■ **Exercise description**: Every line of the data below should be printed exactly. Nothing may be dropped.

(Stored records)

----

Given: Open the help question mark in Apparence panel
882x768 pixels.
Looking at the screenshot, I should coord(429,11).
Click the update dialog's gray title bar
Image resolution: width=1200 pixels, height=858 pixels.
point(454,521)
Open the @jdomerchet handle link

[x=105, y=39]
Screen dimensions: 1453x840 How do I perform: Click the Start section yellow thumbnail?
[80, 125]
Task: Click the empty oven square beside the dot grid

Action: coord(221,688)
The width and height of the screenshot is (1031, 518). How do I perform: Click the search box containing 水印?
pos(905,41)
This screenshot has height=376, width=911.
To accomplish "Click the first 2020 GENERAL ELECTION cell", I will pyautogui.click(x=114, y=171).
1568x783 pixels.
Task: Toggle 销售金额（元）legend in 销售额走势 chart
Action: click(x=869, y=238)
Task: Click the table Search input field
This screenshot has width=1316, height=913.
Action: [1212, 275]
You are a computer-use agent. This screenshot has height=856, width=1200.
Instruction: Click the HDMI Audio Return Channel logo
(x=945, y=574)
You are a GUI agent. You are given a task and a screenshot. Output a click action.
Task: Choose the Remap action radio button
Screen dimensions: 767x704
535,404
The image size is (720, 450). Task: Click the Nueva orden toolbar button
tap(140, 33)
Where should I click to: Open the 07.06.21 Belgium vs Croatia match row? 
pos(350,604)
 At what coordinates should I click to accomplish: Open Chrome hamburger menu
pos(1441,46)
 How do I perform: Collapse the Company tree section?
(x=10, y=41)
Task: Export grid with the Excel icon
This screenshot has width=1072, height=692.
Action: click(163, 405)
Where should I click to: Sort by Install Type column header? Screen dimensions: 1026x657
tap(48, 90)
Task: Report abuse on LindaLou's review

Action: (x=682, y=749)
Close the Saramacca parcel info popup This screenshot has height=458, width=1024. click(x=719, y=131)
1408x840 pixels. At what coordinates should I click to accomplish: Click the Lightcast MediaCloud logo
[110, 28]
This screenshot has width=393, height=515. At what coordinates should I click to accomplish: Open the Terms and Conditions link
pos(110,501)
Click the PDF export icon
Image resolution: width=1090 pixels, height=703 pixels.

----

■ **Exercise output**:
Given: Open the help question mark in Apparence panel
882x768 pixels.
Looking at the screenshot, I should coord(429,11).
Click the update dialog's gray title bar
Image resolution: width=1200 pixels, height=858 pixels.
point(454,521)
Open the @jdomerchet handle link

[x=105, y=39]
Screen dimensions: 1453x840 How do I perform: Click the Start section yellow thumbnail?
[80, 125]
Task: Click the empty oven square beside the dot grid

Action: coord(221,688)
The width and height of the screenshot is (1031, 518). How do I perform: Click the search box containing 水印?
pos(905,41)
This screenshot has height=376, width=911.
To accomplish "Click the first 2020 GENERAL ELECTION cell", I will pyautogui.click(x=114, y=171).
1568x783 pixels.
Task: Toggle 销售金额（元）legend in 销售额走势 chart
Action: click(x=869, y=238)
Task: Click the table Search input field
This screenshot has width=1316, height=913.
Action: [1212, 275]
You are a computer-use agent. This screenshot has height=856, width=1200.
Instruction: Click the HDMI Audio Return Channel logo
(x=945, y=574)
You are a GUI agent. You are given a task and a screenshot. Output a click action.
Task: Choose the Remap action radio button
Screen dimensions: 767x704
535,404
The image size is (720, 450). Task: Click the Nueva orden toolbar button
tap(140, 33)
Where should I click to: Open the 07.06.21 Belgium vs Croatia match row? 
pos(350,604)
 At what coordinates should I click to accomplish: Open Chrome hamburger menu
pos(1441,46)
 How do I perform: Collapse the Company tree section?
(x=10, y=41)
Task: Export grid with the Excel icon
This screenshot has width=1072, height=692.
Action: click(163, 405)
Where should I click to: Sort by Install Type column header? Screen dimensions: 1026x657
tap(48, 90)
Task: Report abuse on LindaLou's review

Action: (x=682, y=749)
Close the Saramacca parcel info popup This screenshot has height=458, width=1024. click(x=719, y=131)
1408x840 pixels. At what coordinates should I click to accomplish: Click the Lightcast MediaCloud logo
[110, 28]
This screenshot has width=393, height=515. At what coordinates should I click to accomplish: Open the Terms and Conditions link
pos(110,501)
Click the PDF export icon
Image resolution: width=1090 pixels, height=703 pixels.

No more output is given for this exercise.